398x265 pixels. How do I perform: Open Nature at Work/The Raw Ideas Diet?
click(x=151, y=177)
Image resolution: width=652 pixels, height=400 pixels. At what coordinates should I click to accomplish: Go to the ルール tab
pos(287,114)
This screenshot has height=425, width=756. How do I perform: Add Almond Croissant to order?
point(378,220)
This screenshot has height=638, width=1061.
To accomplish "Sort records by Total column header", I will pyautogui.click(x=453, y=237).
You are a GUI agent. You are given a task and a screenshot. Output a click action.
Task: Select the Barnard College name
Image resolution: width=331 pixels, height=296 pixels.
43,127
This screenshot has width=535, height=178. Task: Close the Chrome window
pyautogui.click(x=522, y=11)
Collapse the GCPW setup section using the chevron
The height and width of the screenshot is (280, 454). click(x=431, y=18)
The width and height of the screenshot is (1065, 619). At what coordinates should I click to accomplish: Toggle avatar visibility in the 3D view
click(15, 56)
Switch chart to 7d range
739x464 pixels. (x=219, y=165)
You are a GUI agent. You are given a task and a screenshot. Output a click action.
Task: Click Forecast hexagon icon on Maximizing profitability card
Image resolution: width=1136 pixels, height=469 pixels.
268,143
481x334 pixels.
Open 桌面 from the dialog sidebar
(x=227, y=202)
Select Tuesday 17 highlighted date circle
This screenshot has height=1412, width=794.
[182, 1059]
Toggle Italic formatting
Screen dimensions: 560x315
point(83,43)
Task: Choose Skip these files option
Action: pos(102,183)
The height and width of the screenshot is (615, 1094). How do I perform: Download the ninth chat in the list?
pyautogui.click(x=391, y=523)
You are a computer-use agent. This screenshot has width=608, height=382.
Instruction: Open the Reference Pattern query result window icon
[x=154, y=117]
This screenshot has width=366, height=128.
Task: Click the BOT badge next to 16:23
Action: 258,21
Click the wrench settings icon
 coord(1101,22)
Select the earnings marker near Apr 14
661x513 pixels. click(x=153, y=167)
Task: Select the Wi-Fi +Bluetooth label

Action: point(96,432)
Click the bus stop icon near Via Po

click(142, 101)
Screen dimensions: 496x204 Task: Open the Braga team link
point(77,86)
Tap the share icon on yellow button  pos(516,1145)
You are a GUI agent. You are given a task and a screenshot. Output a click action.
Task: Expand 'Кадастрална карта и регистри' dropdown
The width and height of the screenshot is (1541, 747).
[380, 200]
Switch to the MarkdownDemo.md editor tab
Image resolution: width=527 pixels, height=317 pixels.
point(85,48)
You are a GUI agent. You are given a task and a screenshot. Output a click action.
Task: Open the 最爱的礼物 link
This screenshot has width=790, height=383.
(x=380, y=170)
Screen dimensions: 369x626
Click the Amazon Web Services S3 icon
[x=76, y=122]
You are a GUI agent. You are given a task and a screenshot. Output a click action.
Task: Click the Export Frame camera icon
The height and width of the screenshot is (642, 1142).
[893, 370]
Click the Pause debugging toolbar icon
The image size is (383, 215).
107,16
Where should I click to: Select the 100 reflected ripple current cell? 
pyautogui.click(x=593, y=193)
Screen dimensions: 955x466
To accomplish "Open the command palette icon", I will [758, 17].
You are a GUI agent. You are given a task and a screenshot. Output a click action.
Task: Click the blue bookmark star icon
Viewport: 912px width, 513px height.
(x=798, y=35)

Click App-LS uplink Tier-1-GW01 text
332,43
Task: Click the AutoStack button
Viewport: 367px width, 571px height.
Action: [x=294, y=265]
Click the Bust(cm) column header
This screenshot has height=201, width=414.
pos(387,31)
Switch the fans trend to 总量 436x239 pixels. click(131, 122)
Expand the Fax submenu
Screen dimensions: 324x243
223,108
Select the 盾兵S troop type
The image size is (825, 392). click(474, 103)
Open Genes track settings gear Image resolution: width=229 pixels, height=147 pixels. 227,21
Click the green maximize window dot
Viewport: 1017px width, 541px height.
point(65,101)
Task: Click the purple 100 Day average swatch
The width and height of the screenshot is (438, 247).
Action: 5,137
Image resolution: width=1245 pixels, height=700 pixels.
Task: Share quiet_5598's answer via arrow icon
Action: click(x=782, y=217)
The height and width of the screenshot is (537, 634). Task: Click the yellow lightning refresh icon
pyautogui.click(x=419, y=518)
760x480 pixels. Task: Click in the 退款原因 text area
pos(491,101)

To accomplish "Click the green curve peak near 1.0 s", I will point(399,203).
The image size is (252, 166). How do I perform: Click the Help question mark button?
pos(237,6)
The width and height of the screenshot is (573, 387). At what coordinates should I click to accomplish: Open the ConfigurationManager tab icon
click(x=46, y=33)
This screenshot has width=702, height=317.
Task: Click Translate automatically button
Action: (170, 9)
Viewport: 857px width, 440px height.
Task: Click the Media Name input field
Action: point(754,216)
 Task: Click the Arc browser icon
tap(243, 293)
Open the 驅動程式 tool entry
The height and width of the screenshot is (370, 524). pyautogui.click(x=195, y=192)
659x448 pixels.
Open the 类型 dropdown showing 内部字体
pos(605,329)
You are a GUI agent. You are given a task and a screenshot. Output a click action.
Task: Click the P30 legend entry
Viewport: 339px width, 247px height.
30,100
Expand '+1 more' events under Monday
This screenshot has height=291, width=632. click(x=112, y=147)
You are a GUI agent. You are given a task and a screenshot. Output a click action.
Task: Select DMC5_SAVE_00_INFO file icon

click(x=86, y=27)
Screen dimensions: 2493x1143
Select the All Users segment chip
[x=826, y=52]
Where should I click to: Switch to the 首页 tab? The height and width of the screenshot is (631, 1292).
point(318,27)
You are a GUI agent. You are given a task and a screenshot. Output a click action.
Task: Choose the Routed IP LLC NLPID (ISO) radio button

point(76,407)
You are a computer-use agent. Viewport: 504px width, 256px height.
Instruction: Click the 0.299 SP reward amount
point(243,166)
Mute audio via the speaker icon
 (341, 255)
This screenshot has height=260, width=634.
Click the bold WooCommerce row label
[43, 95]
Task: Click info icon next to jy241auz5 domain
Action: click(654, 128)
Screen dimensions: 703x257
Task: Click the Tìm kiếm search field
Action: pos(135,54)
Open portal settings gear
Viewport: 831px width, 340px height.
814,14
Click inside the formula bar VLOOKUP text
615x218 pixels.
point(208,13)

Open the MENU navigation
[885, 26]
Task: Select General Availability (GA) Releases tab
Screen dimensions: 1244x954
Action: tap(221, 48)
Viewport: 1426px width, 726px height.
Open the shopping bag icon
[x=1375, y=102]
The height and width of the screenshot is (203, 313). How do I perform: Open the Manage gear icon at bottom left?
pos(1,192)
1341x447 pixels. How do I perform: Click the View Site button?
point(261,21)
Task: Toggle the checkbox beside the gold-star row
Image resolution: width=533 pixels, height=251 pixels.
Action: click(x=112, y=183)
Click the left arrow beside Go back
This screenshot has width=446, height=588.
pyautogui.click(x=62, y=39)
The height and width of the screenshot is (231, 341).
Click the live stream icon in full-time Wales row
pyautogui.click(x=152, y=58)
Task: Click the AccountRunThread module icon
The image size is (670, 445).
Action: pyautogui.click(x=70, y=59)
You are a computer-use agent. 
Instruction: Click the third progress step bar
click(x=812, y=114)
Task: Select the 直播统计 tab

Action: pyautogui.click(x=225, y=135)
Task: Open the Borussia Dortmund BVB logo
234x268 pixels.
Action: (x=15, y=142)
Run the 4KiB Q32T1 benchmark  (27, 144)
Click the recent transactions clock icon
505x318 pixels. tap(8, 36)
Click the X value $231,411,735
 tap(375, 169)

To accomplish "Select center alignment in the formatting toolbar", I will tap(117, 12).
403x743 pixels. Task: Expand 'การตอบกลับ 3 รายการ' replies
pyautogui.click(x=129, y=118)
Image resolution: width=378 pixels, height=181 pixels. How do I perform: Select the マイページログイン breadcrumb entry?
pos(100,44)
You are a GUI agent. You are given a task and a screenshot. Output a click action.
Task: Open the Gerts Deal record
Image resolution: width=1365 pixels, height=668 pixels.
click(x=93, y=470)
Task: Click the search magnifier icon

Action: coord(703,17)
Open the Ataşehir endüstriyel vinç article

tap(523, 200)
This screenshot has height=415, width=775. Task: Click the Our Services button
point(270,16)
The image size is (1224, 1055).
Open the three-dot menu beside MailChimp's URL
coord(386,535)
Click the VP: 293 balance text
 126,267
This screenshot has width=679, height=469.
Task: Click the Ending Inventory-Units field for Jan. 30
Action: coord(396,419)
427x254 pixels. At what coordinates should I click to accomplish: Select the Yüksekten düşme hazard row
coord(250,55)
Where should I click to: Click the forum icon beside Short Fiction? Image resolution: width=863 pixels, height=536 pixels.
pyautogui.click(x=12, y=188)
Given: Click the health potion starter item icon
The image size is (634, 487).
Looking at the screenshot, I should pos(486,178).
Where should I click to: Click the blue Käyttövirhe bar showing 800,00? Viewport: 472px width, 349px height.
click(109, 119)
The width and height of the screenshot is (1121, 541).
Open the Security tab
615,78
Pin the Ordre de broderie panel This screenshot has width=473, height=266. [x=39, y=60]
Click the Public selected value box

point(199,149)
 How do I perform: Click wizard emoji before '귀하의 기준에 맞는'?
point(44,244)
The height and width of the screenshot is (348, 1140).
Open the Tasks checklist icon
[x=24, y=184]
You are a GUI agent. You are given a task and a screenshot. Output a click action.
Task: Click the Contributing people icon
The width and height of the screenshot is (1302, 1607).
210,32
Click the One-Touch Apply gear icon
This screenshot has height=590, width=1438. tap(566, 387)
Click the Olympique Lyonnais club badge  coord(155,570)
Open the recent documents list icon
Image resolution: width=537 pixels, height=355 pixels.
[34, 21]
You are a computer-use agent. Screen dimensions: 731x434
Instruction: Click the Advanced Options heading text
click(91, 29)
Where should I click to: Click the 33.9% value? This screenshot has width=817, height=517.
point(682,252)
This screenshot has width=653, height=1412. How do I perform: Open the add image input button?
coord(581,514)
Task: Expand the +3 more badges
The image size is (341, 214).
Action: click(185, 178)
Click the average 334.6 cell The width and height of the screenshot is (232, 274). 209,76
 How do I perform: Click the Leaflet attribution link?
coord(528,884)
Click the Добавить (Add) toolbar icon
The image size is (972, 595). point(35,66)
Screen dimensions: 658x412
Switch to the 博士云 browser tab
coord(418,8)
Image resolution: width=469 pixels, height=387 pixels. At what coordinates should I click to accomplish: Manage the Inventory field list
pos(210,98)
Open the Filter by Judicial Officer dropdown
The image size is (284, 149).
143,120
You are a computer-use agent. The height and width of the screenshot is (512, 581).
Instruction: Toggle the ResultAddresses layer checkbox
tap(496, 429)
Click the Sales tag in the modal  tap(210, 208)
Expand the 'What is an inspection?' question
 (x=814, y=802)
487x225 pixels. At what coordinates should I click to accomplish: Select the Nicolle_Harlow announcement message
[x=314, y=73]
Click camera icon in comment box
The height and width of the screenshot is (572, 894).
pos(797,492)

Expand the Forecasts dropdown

EXERCISE ->
From the data above, return every line from the line that has "Collapse the GCPW" up to and including the line that has "You are a computer-use agent. This", exactly.

THE COMPLETED TASK ->
Collapse the GCPW setup section using the chevron
The height and width of the screenshot is (280, 454). click(x=431, y=18)
The width and height of the screenshot is (1065, 619). At what coordinates should I click to accomplish: Toggle avatar visibility in the 3D view
click(15, 56)
Switch chart to 7d range
739x464 pixels. (x=219, y=165)
You are a GUI agent. You are given a task and a screenshot. Output a click action.
Task: Click Forecast hexagon icon on Maximizing profitability card
Image resolution: width=1136 pixels, height=469 pixels.
268,143
481x334 pixels.
Open 桌面 from the dialog sidebar
(x=227, y=202)
Select Tuesday 17 highlighted date circle
This screenshot has height=1412, width=794.
[182, 1059]
Toggle Italic formatting
Screen dimensions: 560x315
point(83,43)
Task: Choose Skip these files option
Action: pos(102,183)
The height and width of the screenshot is (615, 1094). How do I perform: Download the ninth chat in the list?
pyautogui.click(x=391, y=523)
You are a computer-use agent. This screenshot has width=608, height=382.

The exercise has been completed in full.